The ISP should identify all necessary linkages with health care (including managed care plans) and human service providers.
The ISP should identify supports or services to be purchased with ICM/SCM/ACT wrap around dollars or Care Coordination Funds.
The ISP should include a Crisis Plan that describes recommended services and options to be pursued and individuals to be notified in the event of a crisis situation such as hospitalization, medical emergency or loss of housing.
The ISP should record the existence of any Advanced Directive and a copy should be attached to all copies of the ISP distributed to providers.
The Participant, Care Coordinator, and Service Providers will negotiate a "best service available" plan if services identified in the ISP are not immediately available (e.g. other services to be provided in the interim). A "best service available" plan can also be used in the case of an emergency or as unplanned needs arise.
The ISP is a dynamic document and must reflect any significant clinical development or change that affect the delivery of care.
The Individual Services Plan form approved by the Department and OMH for use in the Care Coordination Program will be used to document the ISP.

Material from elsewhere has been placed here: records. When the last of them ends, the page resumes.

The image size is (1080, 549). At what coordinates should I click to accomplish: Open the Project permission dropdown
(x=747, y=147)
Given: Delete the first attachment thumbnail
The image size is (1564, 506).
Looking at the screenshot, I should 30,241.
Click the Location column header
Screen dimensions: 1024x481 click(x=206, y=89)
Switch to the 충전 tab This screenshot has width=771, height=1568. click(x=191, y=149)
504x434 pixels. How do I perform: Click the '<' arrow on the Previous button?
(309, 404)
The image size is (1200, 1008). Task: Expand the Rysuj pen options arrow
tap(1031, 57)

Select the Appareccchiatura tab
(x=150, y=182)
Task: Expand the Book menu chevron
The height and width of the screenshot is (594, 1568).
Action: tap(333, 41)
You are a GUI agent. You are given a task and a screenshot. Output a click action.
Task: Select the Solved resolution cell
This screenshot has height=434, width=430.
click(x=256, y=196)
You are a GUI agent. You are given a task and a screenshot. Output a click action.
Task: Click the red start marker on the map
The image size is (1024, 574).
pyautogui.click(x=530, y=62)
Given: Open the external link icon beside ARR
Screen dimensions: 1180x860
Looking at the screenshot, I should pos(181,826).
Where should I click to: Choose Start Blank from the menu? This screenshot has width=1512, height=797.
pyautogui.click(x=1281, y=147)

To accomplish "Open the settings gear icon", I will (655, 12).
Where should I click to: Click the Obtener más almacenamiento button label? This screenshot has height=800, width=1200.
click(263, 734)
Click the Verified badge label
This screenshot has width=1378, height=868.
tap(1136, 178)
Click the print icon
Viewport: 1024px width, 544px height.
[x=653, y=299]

Ongoing Monitoring; Update of Individual Services Plans

Care Coordinators will monitor Participants and work with Participants to update ISPs as follows:

Each week, the Care Coordinator will monitor Participant's attendance at programs listed in the ISP, based on Provider reporting.
The Care Coordinator will conduct a monthly review of each Participant's progress in achievement of the goals described in the ISP. The Care Coordinator will update the Participant's Case Record and share information as appropriate with Service Providers and the SPOA.
Care Coordinators will conduct a formal review of all Individual Services Plans every six months, and meet with Participants, individuals designated by the Participant, and Providers to review their progress and update the ISP.
If a Care Coordinator learns of a critical event that may endanger a Participant or threaten his/her recovery, he or she will take action as appropriate to contact the Participant, update the Individual Services Plan, and arrange for needed services to the Participant. Treatment services, Medication, and the Crisis Plan must be reviewed if the Participant is no longer following the Individual Services Plan or the treatment plan, uses the emergency room for psychiatric reasons, is admitted to inpatient psychiatric hospitalization, or is arrested.